● To be done:
Print the records below line for line, keeping every character as it is.

-------- Data for the task

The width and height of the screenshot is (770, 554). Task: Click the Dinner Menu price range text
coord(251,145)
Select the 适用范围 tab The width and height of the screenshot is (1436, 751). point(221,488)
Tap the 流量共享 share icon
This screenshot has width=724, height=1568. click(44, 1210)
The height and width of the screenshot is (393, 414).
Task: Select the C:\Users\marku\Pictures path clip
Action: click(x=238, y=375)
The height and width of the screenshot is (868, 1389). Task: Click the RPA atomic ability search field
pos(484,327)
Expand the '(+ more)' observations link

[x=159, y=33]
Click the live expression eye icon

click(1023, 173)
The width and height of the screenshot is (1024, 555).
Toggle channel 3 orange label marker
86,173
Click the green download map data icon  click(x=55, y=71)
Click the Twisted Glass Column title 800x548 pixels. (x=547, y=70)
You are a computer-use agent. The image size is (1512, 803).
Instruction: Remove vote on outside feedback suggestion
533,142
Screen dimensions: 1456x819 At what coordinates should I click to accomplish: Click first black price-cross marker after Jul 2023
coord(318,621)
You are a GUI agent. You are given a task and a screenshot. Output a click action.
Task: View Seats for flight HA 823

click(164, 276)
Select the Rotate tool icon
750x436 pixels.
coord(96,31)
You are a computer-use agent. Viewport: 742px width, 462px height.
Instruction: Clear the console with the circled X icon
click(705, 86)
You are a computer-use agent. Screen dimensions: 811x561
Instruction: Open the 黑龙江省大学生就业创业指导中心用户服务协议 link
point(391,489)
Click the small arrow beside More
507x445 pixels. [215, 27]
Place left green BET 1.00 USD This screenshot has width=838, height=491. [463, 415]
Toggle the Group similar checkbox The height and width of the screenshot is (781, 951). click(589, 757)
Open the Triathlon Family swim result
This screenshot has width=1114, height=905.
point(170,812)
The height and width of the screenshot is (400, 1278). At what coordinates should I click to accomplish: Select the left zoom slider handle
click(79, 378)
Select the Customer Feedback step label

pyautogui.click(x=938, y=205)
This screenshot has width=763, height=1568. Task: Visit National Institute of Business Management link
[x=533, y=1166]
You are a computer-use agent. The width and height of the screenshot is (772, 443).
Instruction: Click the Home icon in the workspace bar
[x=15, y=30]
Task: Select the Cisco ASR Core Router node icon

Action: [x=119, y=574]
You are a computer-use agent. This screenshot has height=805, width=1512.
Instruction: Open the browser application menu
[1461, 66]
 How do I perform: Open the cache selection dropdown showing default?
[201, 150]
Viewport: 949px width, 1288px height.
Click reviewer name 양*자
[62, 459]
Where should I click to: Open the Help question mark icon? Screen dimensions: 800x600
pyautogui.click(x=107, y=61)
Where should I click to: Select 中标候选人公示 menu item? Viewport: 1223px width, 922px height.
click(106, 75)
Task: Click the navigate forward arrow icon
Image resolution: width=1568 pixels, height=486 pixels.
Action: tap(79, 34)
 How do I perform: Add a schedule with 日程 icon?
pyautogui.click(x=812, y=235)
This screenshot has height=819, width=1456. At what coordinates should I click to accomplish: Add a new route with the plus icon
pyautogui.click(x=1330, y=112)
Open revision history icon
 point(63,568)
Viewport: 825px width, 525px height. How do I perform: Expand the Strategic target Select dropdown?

----------------

● Exercise result:
The width and height of the screenshot is (770, 554). Task: Click the Dinner Menu price range text
coord(251,145)
Select the 适用范围 tab The width and height of the screenshot is (1436, 751). point(221,488)
Tap the 流量共享 share icon
This screenshot has width=724, height=1568. click(44, 1210)
The height and width of the screenshot is (393, 414).
Task: Select the C:\Users\marku\Pictures path clip
Action: click(x=238, y=375)
The height and width of the screenshot is (868, 1389). Task: Click the RPA atomic ability search field
pos(484,327)
Expand the '(+ more)' observations link

[x=159, y=33]
Click the live expression eye icon

click(1023, 173)
The width and height of the screenshot is (1024, 555).
Toggle channel 3 orange label marker
86,173
Click the green download map data icon  click(x=55, y=71)
Click the Twisted Glass Column title 800x548 pixels. (x=547, y=70)
You are a computer-use agent. The image size is (1512, 803).
Instruction: Remove vote on outside feedback suggestion
533,142
Screen dimensions: 1456x819 At what coordinates should I click to accomplish: Click first black price-cross marker after Jul 2023
coord(318,621)
You are a GUI agent. You are given a task and a screenshot. Output a click action.
Task: View Seats for flight HA 823

click(164, 276)
Select the Rotate tool icon
750x436 pixels.
coord(96,31)
You are a computer-use agent. Viewport: 742px width, 462px height.
Instruction: Clear the console with the circled X icon
click(705, 86)
You are a computer-use agent. Screen dimensions: 811x561
Instruction: Open the 黑龙江省大学生就业创业指导中心用户服务协议 link
point(391,489)
Click the small arrow beside More
507x445 pixels. [215, 27]
Place left green BET 1.00 USD This screenshot has width=838, height=491. [463, 415]
Toggle the Group similar checkbox The height and width of the screenshot is (781, 951). click(589, 757)
Open the Triathlon Family swim result
This screenshot has width=1114, height=905.
point(170,812)
The height and width of the screenshot is (400, 1278). At what coordinates should I click to accomplish: Select the left zoom slider handle
click(79, 378)
Select the Customer Feedback step label

pyautogui.click(x=938, y=205)
This screenshot has width=763, height=1568. Task: Visit National Institute of Business Management link
[x=533, y=1166]
You are a computer-use agent. The width and height of the screenshot is (772, 443).
Instruction: Click the Home icon in the workspace bar
[x=15, y=30]
Task: Select the Cisco ASR Core Router node icon

Action: [x=119, y=574]
You are a computer-use agent. This screenshot has height=805, width=1512.
Instruction: Open the browser application menu
[1461, 66]
 How do I perform: Open the cache selection dropdown showing default?
[201, 150]
Viewport: 949px width, 1288px height.
Click reviewer name 양*자
[62, 459]
Where should I click to: Open the Help question mark icon? Screen dimensions: 800x600
pyautogui.click(x=107, y=61)
Where should I click to: Select 中标候选人公示 menu item? Viewport: 1223px width, 922px height.
click(106, 75)
Task: Click the navigate forward arrow icon
Image resolution: width=1568 pixels, height=486 pixels.
Action: tap(79, 34)
 How do I perform: Add a schedule with 日程 icon?
pyautogui.click(x=812, y=235)
This screenshot has height=819, width=1456. At what coordinates should I click to accomplish: Add a new route with the plus icon
pyautogui.click(x=1330, y=112)
Open revision history icon
 point(63,568)
Viewport: 825px width, 525px height. How do I perform: Expand the Strategic target Select dropdown?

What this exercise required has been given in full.